@stephenw10
Ok. Makes sense
I was advised by Tailscale support that I might need to establish NAT rules and a static route in pfsense if I wanted to force pfsense to use TS as a gateway for one of my other subnets on another one of my TS networks.
If I know the TS address of my local network is 100.xxx.xxx.xxx
Then how would you propose to establish that address as a gateway and then to use that address as a gateway for a static route for a subnet on an external 192.168.8.0/24 subnet (also on my TS network) ?
(Other than the error the routing is occurring properly now)
Here is communication from Tailscale support:
Kelly replied:
Hello,
I’m Kelly from the Tailscale support team. Thanks for reaching out! What you’re seeing is a known side effect of how Tailscale handles routing when subnet routing is enabled, especially on routers like pfSense and GL.iNet.
What’s happening is that Site B is advertising a subnet like 47.214.112.0/21, and that includes its own public IP (47.214.118.244). So when Site A tries to ping that public IP, Tailscale grabs the traffic and routes it through the tunnel instead of out the regular WAN unless you add a static route to force it out the normal way. That’s why disabling Tailscale or adding the route makes it work.
It’s just a side effect of advertising too broad of a subnet. Totally fixable by narrowing the subnet route or adding a static WAN route for that IP.
For the other issue of not being able to reach Site B’s LAN from Site A- I think this might be a NAT or routing issue:
Make sure both routers are advertising their LANs and the routes are actually enabled in the Tailscale admin console.
You might need outbound NAT rules on the routers to let traffic forward properly.
If you’ve disabled SNAT with --snat-subnet-routes=false, you likely need return routes for Tailscale’s 100.64.0.0/10 space, which a lot of home routers won’t handle. In that case, you can just use MASQUERADE/NAT on the router to make it work. (Related doc here )

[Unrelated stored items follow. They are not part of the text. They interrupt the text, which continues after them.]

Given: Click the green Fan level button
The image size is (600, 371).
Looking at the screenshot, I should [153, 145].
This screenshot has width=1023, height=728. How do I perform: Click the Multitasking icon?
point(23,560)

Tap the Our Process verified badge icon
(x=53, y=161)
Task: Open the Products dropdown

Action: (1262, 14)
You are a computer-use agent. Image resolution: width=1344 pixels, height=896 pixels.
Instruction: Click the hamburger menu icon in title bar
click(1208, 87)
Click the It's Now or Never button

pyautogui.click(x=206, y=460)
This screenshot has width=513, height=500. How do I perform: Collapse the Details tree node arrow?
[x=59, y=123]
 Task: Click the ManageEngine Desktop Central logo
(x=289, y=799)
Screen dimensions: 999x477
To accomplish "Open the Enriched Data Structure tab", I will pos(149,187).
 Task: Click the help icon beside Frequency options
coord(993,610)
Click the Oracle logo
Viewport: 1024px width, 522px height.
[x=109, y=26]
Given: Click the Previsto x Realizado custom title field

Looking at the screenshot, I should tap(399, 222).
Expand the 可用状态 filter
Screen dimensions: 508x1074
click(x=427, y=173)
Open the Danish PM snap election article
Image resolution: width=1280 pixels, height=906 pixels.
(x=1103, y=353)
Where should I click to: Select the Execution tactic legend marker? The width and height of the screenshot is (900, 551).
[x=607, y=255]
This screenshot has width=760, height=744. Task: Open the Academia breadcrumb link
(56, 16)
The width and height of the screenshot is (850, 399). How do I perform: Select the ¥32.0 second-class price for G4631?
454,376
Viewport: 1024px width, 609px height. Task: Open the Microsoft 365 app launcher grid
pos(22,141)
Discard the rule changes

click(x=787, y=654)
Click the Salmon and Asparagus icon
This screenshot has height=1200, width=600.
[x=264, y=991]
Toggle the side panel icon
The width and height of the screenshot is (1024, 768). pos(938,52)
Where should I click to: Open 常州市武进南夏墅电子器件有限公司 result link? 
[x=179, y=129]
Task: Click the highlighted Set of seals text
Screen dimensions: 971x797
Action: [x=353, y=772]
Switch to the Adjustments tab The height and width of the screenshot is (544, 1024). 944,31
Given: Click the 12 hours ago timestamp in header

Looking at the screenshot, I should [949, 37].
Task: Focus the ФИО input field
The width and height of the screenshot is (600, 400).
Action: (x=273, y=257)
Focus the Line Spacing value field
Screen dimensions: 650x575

For Linux-based routers (like GL.iNet), this usually fixes it:
iptables -A FORWARD -i tailscale0 -o eth0 -j ACCEPT
iptables -A FORWARD -i eth0 -o tailscale0 -m state --state ESTABLISHED,RELATED -j ACCEPT
iptables -t nat -A POSTROUTING -o eth0 -j MASQUERADE
Just keep in mind that’ll rewrite the source IP to the router itself, which might not be ideal depending on what you’re doing.
pfSense doesn’t support that SNAT flag (since it’s FreeBSD), so I think you have to rely on NAT/firewall rules or static routes to get things working cleanly.
Let me know your thoughts on this, and if this helped. I’m happy to answer any questions you may have.